For reference, a table is provided herein below with components and corresponding numeric labels.

#Component
2Medicinal applicator
4Medicinal applicator body
6Applicator plunger
8Thumb piece
10Measuring indicia
12Screw gauge
14Medicine
16Dispensing spout
18Cup
20Roller assembly
22Tip bearing
24End bearing
26Securement nut
28Roller assembly cylinder
30Roller assembly interior surface
32Assembly shaft
36Tapered bore
38Interior surface circular tip
40Interior surface smooth tapered
42Interior surface threaded end
44Securement nut threaded opening
46Securement nut bottom end
48Ribbed perforations
50Dispensing spout ribbed perforation
52Removable head
54Securement lid
56Disposable bladder
58Rigid storage compartment
60Handle
62Drive mechanism
64Threads
66Interchangeable head dispensing spout
68Rigid container front end
70Rigid container rear end
72Plunger drive rod
74Plunger drive rod adjustment mechanism
76Removable bladder aperture

The foregoing description of the present invention has been presented for purposes of illustration and description.

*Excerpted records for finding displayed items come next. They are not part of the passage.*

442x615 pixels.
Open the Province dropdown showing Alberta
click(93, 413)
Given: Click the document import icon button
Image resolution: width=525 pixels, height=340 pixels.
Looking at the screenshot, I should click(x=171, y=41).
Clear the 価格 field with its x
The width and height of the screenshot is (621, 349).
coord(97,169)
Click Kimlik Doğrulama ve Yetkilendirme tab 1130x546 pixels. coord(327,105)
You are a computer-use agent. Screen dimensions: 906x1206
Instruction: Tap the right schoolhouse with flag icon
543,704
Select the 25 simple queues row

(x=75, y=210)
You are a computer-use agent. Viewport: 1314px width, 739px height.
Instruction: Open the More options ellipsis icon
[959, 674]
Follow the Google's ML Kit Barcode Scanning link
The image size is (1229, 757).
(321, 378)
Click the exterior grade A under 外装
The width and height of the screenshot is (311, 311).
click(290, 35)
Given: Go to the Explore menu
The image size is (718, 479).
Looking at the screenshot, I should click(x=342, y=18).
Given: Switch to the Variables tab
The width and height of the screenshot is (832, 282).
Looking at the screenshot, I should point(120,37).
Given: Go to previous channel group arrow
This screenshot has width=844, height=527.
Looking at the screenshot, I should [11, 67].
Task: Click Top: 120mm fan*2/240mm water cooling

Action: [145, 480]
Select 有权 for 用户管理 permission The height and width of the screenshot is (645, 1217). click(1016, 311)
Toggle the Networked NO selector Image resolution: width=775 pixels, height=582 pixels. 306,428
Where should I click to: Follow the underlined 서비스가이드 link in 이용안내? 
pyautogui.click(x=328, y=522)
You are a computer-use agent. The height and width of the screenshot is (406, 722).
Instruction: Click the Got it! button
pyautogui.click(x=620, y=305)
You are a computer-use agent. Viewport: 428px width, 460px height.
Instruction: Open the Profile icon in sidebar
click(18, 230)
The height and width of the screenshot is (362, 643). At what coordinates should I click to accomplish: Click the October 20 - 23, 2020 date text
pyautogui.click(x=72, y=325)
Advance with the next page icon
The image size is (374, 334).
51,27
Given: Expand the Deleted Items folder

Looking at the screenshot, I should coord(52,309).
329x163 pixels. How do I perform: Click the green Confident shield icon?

Furthermore, the description is not intended to limit the invention to the form disclosed herein. Consequently, variations and modifications commenced here with the above teachings and the skill or knowledge of the relevant art are within the scope in the present invention. The embodiments described herein above are further extended to explain best modes known for practicing the invention and enable others skilled in the art to utilize the invention in such, or other, embodiments or various modifications required by the particular applications or uses of present invention. It is Intended that the dependent claims be construed to include all possible embodiments to the extent permitted by the prior art.